_Extrait du texte:_

────────────────

La Ville d’Autun, située située dans le parc naturel régional du Morvan en Saône-et-Loire, fut fondée en 16 av. J.C. par l’empereur Auguste. Vitrine de la conquête de la Gaule par les Romains, Augustodunum [1], était surnommée « sœur et émule de Rome ». Devenue un évêché dès le Ve siècle, Autun fut un centre florissant de l’Église et du commerce au Moyen-Âge. Cette longue histoire s’illustre par une épaisseur patrimoniale toute particulière dans cette cité, allant de la Gaule romaine aux XVIIe et XVIIIe siècle.
De la cité gallo-romaine, surélevée grâce à ses remparts qui constituent probablement l’enceinte romaine la mieux préservée au monde, subsistent le plan d’urbanisme originel et de nombreux monuments [2]. Maîtres en la matière, les Romains avaient devancé les problèmes d’alimentation en eau et d’assainissement avec le plus grand soin. L’un des objectifs étant de préserver le système défensif des remparts.
De même, à la création de la cathédrale Saint-Lazare, classée Monument historique en 1840, chef-d’œuvre du style roman bourguignon édifiée au XIIe siècle, le système d’évacuation des eaux de pluie du toit avait été soigneusement pensé par les bâtisseurs :
- une moitié du toit de la cathédrale s’évacuait par le réseau de la ville pour s’écouler en contrebas ;
- l’autre moitié, celle la plus proche des remparts, était absorbée verticalement par le sol d’un terrain attenant au monument et préservé de toute construction à cet effet.
C’est ainsi que le rempart romain, en partie classé au titre des Monuments historiques depuis 1937, put être préservé des attaques de l’eau pendant plus de 2 000 ans et subsister fièrement.
Des inondations qui sapent les soubassements et détruisent les remparts.
1. La cause des inondations.
Or en 2007, à l’initiative de la municipalité et de l’État, propriétaire du terrain, a été entreprise la création d’un jardin public, le jardin Gislebertus, dont il a résulté l’artificialisation d’une grande partie du sol. Ces travaux, partie d’un ensemble plus vaste de réaménagement des abords de la cathédrale, ont été menés sous maîtrise d’ouvrage du Maire d’Autun et sous maîtrise d’œuvre de l’Architecte en Chef des Monuments historiques en charge de la cathédrale d’Autun.
Ils ont eu pour effet de briser l’équilibre que les Romains avaient créé et que les bâtisseurs de la cathédrale romane avaient soigneusement préservé : l’eau d’un demi-toit de la cathédrale et celle du jardin Gislebertus, au lieu d’être absorbées, ont été concentrées avant de se déverser sur la voie publique, suivant la pente naturelle de la rue Notre-Dame puis de l’impasse du Jeu de Paume.

────────────────

[Entrées de position des éléments]

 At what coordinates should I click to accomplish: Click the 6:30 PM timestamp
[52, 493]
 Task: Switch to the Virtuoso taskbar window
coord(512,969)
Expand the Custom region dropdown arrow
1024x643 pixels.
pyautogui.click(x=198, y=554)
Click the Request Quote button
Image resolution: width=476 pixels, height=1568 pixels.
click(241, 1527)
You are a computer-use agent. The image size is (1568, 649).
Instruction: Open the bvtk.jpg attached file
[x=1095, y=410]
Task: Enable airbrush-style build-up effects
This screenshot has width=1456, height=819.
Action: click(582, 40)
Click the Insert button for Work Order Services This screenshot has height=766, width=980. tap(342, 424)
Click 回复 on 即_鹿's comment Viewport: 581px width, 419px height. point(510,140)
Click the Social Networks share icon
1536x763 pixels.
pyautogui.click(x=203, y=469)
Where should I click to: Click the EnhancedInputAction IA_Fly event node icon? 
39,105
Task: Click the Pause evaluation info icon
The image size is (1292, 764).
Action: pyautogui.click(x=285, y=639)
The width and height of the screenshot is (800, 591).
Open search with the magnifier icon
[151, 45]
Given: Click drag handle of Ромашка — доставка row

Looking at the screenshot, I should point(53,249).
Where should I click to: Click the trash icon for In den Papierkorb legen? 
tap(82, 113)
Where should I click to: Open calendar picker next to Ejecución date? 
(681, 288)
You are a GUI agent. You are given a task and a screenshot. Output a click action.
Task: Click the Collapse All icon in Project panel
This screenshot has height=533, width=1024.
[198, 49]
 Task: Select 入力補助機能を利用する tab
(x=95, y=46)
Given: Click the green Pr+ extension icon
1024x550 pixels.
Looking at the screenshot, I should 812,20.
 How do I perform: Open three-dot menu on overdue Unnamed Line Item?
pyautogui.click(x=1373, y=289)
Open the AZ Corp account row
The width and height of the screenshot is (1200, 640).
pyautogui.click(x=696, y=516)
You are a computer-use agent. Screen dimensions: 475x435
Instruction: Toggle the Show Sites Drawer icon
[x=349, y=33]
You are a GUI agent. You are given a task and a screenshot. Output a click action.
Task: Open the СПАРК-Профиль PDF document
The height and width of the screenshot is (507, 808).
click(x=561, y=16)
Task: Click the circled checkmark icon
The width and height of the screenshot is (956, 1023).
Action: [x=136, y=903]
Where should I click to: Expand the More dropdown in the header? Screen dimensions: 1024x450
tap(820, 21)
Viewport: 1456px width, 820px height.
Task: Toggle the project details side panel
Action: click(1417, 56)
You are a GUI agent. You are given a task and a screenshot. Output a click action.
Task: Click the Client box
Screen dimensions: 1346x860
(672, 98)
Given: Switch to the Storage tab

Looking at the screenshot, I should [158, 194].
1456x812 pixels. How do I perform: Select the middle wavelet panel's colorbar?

────────────────

_Consignes:_
A. D'après le texte sur Autun, en quelle année la cathédrale Saint-Lazare a-t-elle été classée Monument historique ?
B. Reprenez le texte sur Autun à la suite de sa dernière phrase.
Ces données proviennent d'une autre source.

_Corrigé des exercices:_
A. En 1840.

B.
Simultanément, le réseau d’évacuation des eaux pluviales [3], établi derrière les remparts et passant sous le jardin de l’Hôtel particulier d’Eguilly (celui-ci situé au fond de l’impasse du Jeu de Paume), se rompit. Il n’est toujours pas réparé à ce jour.
L’eau trouve ainsi son chemin en surface et se dirige vers la seule voie qui lui est ouverte : la terrasse de l’Hôtel d’Eguilly.
2. L’hôtel d’Eguilly
L’hôtel d’Eguilly, inscrit à l’Inventaire supplémentaire des Monuments historiques, est un des plus beaux hôtels particuliers de la ville. Bâti au XVIe siècle, il reçut au XVIIIe siècle une nouvelle façade, dans le plus pur style français. Il eût au long des siècles d’éminents propriétaires [4]. En 1973, la propriétaire Madame Schneider a entrepris la rénovation complète de l’hôtel avec l’aide de Michel Berry, Architecte en Chef des Monuments historiques. En 1982, à la mort de celle-ci, l’hôtel d’Eguilly est vendu par ses héritiers et acheté par Monsieur et Madame Abord de Châtillon, acquisition qui s’est révélée être un sacerdoce.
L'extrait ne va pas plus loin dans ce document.